During the lyophilisation process, after reaching the set freezing temperature, a holding time was initiated to supercool the solution in each vial to the same degree. Subsequently, an abrupt venting of the chamber was done through a 1.5-inch condenser port. Initially, the venting pressure was chosen based on Geidobler’s theory.1
During those experiments, Geidobler’s theory was partially verified. However, numerous experiments showed early ice nucleation, prior to the venting procedure, as well as occasions when ice nucleation was completely absent, even after the venting procedure. It was thus concluded that the theorised value for the venting pressure could not as such be confirmed.

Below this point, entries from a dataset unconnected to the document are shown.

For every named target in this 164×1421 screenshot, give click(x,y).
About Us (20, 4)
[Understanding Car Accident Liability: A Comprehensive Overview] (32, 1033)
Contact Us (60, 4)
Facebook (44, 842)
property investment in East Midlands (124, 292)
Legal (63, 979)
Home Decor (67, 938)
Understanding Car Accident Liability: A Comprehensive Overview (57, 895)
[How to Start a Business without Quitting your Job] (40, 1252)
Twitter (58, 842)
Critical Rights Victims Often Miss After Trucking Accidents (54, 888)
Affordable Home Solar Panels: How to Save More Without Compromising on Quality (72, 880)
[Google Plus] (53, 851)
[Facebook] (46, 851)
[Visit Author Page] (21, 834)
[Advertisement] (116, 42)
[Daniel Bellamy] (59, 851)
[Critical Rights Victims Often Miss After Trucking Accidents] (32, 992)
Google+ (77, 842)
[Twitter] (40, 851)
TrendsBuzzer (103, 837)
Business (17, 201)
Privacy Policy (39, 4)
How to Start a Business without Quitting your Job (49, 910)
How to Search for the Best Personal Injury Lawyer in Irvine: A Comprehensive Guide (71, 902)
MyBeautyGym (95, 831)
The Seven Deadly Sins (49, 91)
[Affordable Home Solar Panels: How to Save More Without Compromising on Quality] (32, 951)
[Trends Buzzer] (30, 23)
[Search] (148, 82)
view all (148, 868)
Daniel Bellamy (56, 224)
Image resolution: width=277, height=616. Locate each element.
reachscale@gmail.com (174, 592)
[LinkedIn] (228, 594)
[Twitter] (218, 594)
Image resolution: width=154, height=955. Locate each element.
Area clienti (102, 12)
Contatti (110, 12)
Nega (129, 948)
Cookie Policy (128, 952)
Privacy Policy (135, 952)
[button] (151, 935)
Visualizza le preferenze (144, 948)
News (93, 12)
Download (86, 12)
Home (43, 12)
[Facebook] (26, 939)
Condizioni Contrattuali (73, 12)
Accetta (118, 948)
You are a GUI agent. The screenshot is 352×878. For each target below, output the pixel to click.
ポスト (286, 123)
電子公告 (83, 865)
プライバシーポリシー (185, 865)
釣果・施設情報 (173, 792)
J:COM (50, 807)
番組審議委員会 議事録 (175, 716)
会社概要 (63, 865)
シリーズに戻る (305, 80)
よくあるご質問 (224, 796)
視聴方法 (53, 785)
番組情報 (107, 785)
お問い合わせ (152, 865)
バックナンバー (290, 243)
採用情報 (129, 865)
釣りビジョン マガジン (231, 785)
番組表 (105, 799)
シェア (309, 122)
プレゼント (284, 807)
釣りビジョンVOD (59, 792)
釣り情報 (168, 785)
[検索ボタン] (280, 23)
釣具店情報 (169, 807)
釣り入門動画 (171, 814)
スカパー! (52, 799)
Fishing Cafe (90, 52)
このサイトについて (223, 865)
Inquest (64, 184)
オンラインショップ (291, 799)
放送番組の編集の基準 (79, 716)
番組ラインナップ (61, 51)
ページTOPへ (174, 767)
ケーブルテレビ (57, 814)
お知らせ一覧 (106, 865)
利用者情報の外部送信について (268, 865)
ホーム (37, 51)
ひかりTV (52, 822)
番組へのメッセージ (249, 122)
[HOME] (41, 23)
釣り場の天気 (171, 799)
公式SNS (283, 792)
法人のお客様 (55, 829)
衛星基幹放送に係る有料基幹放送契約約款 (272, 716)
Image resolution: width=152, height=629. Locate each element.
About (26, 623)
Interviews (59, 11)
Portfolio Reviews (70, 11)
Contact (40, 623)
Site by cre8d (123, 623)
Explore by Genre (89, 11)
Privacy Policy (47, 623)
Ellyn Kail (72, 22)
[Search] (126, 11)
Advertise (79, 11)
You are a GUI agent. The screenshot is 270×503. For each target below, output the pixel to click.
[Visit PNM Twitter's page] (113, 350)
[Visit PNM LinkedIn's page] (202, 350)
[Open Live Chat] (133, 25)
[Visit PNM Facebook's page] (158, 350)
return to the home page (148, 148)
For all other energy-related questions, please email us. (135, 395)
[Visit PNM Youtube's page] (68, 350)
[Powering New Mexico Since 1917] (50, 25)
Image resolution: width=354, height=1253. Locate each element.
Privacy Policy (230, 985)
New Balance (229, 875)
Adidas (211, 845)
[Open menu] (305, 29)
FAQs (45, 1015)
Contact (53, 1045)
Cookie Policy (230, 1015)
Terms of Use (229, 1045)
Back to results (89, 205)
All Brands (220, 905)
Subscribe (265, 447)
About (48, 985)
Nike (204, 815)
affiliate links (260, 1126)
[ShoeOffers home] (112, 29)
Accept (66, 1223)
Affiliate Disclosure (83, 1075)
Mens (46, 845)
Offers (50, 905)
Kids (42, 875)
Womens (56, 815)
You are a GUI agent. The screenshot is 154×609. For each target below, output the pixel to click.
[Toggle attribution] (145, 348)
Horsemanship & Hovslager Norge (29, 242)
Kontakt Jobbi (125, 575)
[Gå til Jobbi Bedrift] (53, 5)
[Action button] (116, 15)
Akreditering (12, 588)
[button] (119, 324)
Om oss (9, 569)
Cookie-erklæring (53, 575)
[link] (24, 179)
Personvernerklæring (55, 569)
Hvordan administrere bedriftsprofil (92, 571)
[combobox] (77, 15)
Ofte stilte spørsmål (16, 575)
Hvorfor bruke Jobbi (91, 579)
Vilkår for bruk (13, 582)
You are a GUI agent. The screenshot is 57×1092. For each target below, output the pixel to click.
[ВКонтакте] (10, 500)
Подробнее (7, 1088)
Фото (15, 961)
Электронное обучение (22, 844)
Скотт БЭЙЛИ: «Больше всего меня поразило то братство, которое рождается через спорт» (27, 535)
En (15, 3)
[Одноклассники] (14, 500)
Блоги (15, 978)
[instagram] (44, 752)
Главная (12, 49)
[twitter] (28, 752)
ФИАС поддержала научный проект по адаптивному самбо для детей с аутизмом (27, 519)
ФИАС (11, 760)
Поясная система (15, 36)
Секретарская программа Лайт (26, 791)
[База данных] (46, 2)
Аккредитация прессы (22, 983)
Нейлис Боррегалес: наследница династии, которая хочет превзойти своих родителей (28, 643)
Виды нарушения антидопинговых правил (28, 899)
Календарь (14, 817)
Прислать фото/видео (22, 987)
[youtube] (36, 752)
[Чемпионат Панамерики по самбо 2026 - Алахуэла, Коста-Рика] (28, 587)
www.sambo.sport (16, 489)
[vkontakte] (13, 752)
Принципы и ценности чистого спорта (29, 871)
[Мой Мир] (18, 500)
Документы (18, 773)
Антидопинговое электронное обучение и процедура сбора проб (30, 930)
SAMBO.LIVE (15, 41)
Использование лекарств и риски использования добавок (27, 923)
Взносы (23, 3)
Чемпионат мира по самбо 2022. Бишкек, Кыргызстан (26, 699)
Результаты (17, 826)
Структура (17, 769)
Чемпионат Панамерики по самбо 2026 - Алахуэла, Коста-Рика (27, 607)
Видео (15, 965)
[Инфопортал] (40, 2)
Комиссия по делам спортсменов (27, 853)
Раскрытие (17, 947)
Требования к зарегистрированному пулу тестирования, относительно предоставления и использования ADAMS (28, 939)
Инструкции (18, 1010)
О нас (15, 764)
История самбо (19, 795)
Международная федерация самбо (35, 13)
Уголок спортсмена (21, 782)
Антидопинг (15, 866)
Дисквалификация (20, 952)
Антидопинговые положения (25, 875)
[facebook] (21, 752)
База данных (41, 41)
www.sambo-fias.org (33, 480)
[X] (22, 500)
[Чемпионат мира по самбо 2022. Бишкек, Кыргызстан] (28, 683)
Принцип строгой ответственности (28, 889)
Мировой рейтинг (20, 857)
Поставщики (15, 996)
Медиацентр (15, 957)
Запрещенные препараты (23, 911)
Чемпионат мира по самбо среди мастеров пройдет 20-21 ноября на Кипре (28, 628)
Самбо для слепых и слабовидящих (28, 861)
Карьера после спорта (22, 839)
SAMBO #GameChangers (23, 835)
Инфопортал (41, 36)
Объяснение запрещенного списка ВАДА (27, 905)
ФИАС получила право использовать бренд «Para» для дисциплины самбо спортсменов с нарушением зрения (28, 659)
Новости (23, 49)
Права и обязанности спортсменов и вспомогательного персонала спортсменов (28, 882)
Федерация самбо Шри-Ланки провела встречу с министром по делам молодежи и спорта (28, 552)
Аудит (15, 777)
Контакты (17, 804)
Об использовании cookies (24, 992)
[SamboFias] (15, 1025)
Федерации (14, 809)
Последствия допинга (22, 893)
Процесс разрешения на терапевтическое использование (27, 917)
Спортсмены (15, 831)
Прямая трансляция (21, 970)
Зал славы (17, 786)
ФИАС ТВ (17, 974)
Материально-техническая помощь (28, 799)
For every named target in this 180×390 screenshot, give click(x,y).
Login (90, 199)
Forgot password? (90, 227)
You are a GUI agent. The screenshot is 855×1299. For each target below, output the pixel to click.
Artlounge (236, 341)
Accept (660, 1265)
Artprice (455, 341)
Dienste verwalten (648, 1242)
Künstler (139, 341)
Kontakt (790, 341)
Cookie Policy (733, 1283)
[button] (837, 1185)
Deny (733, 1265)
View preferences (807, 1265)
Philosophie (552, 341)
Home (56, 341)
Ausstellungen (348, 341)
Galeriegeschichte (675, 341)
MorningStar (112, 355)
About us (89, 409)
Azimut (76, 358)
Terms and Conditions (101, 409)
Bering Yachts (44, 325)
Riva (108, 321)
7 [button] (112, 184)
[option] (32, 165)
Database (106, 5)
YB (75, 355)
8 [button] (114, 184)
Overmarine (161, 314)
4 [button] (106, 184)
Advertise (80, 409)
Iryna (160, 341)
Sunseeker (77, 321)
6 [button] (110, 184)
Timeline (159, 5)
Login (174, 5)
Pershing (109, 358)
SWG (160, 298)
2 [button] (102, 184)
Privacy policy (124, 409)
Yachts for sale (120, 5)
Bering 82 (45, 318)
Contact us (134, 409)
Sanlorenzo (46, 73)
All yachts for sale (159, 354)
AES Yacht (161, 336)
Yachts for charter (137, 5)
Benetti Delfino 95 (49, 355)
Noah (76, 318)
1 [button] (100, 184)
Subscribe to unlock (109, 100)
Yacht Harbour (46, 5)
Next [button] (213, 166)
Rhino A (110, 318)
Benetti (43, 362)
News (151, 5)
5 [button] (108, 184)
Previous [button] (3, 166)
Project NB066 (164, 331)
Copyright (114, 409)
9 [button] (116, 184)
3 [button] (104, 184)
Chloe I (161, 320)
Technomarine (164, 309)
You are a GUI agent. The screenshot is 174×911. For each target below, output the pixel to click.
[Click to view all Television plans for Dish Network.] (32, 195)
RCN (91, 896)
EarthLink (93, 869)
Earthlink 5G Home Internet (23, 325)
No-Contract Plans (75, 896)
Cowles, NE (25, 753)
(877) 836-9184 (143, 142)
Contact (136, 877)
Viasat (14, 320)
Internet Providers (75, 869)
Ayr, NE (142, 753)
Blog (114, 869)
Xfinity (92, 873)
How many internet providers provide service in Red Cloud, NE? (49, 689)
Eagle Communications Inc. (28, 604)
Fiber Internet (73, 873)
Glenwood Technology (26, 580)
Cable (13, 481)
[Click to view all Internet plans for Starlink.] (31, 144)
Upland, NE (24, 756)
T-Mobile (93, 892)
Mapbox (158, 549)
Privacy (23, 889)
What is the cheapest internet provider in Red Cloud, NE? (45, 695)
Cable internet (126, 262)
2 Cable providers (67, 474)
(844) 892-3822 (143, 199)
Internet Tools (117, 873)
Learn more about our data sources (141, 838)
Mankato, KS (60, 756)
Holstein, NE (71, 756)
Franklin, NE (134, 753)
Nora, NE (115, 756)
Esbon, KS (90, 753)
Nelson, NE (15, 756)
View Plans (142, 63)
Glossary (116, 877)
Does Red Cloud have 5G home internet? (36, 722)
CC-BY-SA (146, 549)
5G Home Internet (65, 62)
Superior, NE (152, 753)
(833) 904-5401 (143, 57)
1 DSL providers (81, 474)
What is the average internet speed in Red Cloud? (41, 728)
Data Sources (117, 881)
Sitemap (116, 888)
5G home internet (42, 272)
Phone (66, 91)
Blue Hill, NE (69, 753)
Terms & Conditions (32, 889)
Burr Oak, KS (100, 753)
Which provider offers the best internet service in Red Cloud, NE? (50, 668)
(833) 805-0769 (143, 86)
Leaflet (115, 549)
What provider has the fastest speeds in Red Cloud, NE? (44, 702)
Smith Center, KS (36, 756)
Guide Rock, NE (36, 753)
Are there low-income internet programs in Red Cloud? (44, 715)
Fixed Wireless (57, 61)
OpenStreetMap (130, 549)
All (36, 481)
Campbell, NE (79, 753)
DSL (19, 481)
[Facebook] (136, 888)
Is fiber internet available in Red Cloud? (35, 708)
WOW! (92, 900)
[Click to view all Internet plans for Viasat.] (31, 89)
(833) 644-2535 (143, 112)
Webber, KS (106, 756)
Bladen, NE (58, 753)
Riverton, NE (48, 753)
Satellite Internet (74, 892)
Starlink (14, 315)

For those reasons and the fact that a clean process was required that avoided any direct, unfiltered current from the condenser to the freeze dryer chamber, a second test series was done during which the experimental set-up was altered.
A cooling trap (cooled pipe) with a manual valve was mounted onto the freeze drying chamber. Any remaining (atmospheric) moisture in the chamber was therewith confined within the cooling trap. During the venting step, cold gas from the condenser (nitrogen) was filtered and blown at speed through the cooled pipe into the chamber. Ice crystals were removed from the inner surface of the cooled pipe, carried with the gas flow into the product chamber and, finally, into the vials to serve as the nucleation source.
Using this experimental set-up, several tests were done with the same sucrose solution and with 3% (w/v) mannitol solutions to further increase the comparability of the test results. After several experiments, a sterile filter was added to the venting set-up to examine its influence on the air stream.
These experiments repeatedly showed successfully controlled nucleation. Therefore, additional experiments were done using the newly developed controlled nucleation technology on a LYOVAC FCM75-l (GEA Group) pilot-scale freeze dryer (5 m² shelf area) as well as a LYOVAC FCM800 (GEA Group) production-scale model (42 m² shelf area).
“A significant challenge for the commercial implementation of LYOSPARK nucleation technology is to ensure the aseptic environment of ice injection. Penetration inside vials has already been validated at several chamber volumes,” observes Vincenzo Esposito, Product Manager, Lyophilisation, at GEA.
A recent case study at GEA’s lab involved the use of LYSOSPARK technology on a product requiring a particularly long cycle time. By monitoring the homogeneity and growth of the crystals, it was possible to accelerate drying times (avoiding glass breakage), reduce the entire cycle time and improve the quality of the cake.
In summary, LYOSPARK controlled nucleation technology facilitates uniform ice crystal formation in laboratory and production-scale freeze dryers with a minimum degree of supercooling. This is reflected in more consistent and larger ice crystal sizes with a more open product structure. As a result, faster drying and reconstitution times can be achieved.